EXERCISE:
Only the lines from the one with "Click the grey cube watermark logo" to the end of the data below should be given again, exactly, with both ends included and pictures omitted.

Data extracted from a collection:

Start of Block

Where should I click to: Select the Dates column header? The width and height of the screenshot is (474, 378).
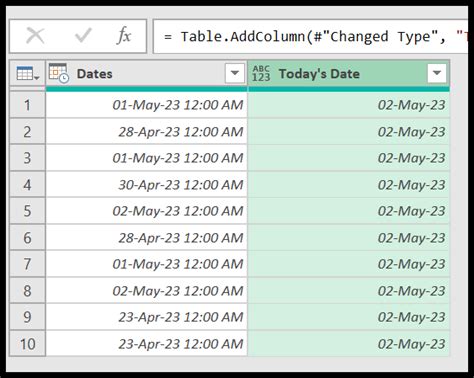click(x=147, y=74)
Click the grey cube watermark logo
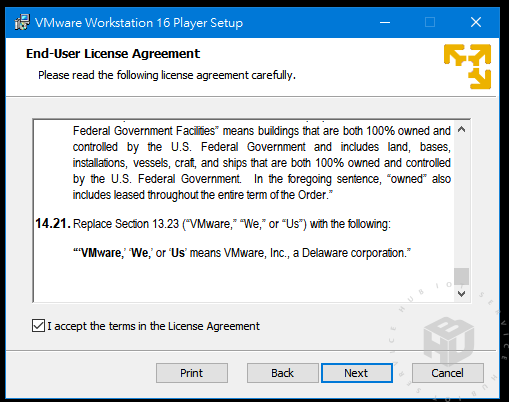 click(449, 340)
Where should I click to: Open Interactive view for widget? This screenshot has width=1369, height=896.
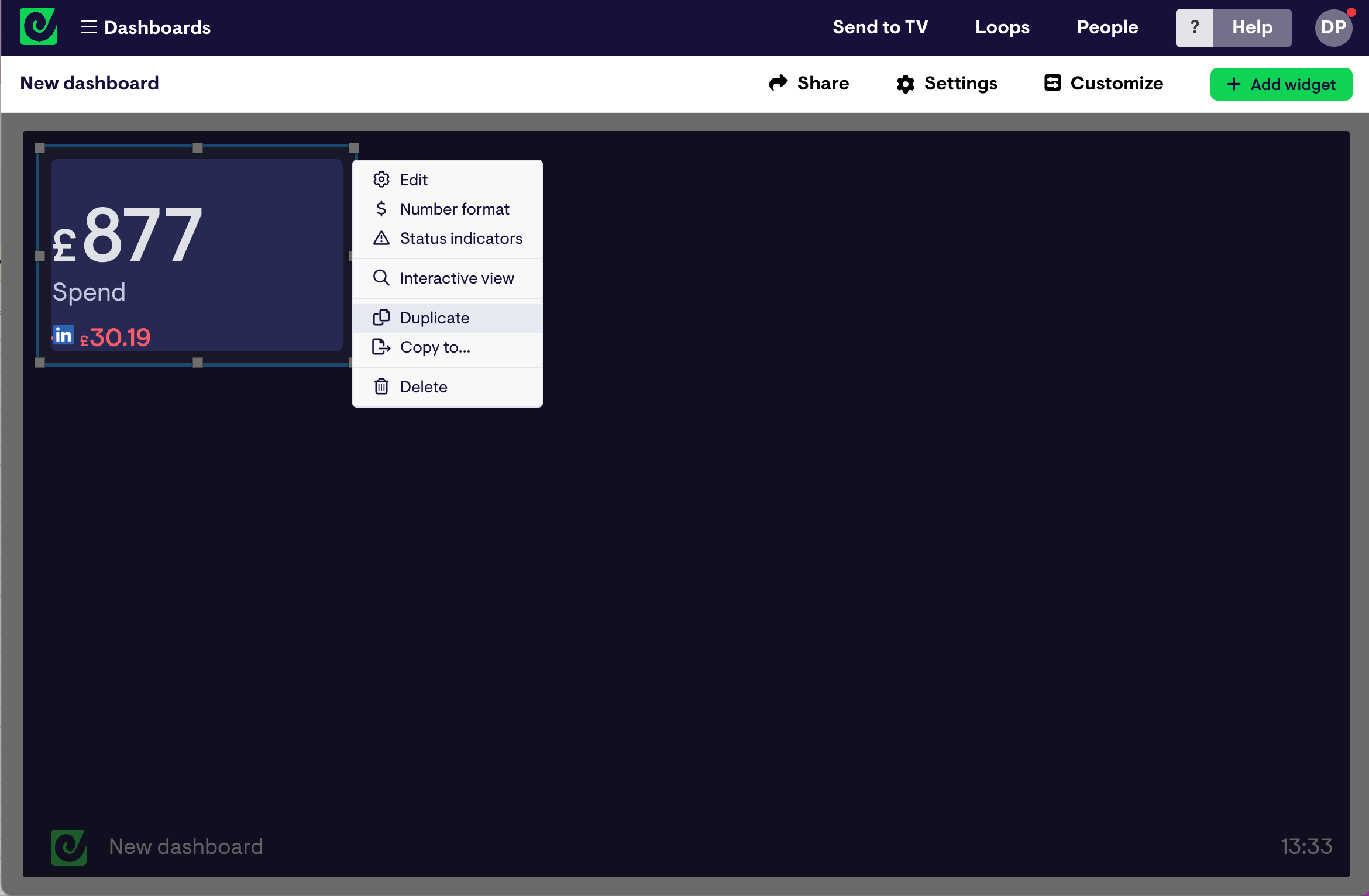coord(457,278)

End of Block

EXERCISE OUTPUT:
Click the grey cube watermark logo
 click(449, 340)
Where should I click to: Open Interactive view for widget? This screenshot has width=1369, height=896.
coord(457,278)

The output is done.